Il docente, scienziato nel campo della biologia, è detenuto da quasi due mesi nella prigione di Fier a seguito di un incidente stradale avvenuto lo scorso 8 Agosto.
Le autorità albanesi lo accusano di “violazione delle norme sulla circolazione” e “abbandono del veicolo“, ma la sua famiglia e la comunità accademica sostengono che la sua detenzione sia una misura sproporzionata.
Secondo ricostruzioni vicine al professore, la sua auto procedeva a velocità ridotta, circa 40 km/h, quando è stata improvvisamente travolta da una vettura che viaggiava a forte velocità.
Filmati e testimonianze potrebbero chiarire meglio la dinamica, ma intanto il docente è rimasto in custodia cautelare, misura che diversi esponenti politici e accademici, come detto, giudicano eccessiva.
Il Rettore dell’Università dell’Aquila, Fabio Graziosi, ha dichiarato che l’ateneo sta facendo “il possibile per la liberazione del docente“.
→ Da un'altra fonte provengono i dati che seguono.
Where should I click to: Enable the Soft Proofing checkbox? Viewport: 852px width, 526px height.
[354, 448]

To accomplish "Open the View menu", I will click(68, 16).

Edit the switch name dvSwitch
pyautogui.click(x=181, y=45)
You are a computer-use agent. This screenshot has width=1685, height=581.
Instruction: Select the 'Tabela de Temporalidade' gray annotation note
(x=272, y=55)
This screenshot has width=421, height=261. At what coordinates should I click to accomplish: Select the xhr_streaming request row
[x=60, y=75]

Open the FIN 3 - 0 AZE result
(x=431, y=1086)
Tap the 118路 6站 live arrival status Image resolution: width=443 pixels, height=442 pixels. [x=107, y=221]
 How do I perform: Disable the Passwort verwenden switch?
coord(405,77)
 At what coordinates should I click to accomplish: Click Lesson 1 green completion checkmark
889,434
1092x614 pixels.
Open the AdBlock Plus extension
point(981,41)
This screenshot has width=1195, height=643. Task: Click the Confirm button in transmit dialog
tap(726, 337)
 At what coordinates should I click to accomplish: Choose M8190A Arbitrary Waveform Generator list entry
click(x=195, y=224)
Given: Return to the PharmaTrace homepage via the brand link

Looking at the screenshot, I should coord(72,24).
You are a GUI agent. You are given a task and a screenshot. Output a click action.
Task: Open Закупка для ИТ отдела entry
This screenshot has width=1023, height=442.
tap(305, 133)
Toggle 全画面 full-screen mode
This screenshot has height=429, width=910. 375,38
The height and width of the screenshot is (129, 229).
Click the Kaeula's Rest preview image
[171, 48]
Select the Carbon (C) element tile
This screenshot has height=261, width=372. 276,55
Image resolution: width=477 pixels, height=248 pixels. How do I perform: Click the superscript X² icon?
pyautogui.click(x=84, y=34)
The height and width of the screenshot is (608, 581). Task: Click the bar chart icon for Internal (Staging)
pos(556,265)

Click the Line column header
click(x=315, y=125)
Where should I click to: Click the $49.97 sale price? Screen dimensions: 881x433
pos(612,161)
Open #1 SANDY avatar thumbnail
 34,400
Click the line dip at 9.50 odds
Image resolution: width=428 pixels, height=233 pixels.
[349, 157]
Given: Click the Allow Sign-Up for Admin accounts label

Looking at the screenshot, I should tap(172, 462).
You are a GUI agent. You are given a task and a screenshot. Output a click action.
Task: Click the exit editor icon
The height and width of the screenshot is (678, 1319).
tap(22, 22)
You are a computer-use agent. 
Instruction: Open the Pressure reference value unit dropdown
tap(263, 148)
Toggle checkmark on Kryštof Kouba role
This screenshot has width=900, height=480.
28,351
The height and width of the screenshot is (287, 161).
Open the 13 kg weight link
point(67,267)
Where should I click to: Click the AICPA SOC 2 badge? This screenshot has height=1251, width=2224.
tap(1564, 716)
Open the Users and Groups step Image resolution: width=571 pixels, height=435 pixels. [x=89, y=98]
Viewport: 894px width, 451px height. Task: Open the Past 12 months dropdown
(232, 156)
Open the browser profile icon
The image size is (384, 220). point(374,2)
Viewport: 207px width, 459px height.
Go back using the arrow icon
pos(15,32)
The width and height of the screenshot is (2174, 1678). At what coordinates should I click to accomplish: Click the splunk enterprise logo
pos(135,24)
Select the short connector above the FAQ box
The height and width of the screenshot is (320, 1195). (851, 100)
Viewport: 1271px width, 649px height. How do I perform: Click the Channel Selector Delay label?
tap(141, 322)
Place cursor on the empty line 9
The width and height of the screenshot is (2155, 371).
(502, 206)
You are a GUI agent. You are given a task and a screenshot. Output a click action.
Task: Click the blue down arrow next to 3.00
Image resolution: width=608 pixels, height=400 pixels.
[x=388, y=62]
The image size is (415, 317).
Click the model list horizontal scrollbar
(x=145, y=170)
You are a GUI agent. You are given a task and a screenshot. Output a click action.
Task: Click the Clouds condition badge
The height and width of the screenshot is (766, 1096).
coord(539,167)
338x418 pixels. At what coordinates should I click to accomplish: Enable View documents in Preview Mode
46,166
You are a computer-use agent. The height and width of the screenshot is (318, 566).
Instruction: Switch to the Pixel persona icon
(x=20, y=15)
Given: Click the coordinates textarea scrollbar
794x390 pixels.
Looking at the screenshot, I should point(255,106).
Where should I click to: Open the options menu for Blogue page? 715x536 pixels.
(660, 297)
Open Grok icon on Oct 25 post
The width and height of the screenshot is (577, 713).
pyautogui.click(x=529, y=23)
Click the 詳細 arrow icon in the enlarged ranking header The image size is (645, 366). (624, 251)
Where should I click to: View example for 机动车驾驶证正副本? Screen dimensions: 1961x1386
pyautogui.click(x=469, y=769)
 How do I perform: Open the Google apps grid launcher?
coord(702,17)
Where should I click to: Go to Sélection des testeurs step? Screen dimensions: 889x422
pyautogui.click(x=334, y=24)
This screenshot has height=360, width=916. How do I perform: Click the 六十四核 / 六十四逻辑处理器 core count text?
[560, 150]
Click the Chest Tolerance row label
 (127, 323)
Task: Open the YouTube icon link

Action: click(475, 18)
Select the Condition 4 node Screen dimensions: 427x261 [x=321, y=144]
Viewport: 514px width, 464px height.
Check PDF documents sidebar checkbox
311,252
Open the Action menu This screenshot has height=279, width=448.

A livello politico, il deputato abruzzese Luciano D’Alfonso ha presentato un’interrogazione formale al presidente albanese, auspicando la massima collaborazione bilaterale e l’adozione di misure cautelari alternative alla detenzione, che permettano il rientro del professore in Italia.
Anche la Farnesina e il Ministero degli Esteri si sono attivati, su sollecitazione del sindaco dell’Aquila, Pierluigi Biondi, per seguire da vicino la vicenda.
Mentre si attendono sviluppi dall’Albania e chiarimenti ufficiali sul procedimento giudiziario, il mondo accademico e politico italiano continua a mobilitarsi.
Colleghi, studenti e istituzioni chiedono che vengano trovate soluzioni rapide e proporzionate, affinché il professore possa tornare a casa e riprendere la sua attività di ricerca e insegnamento.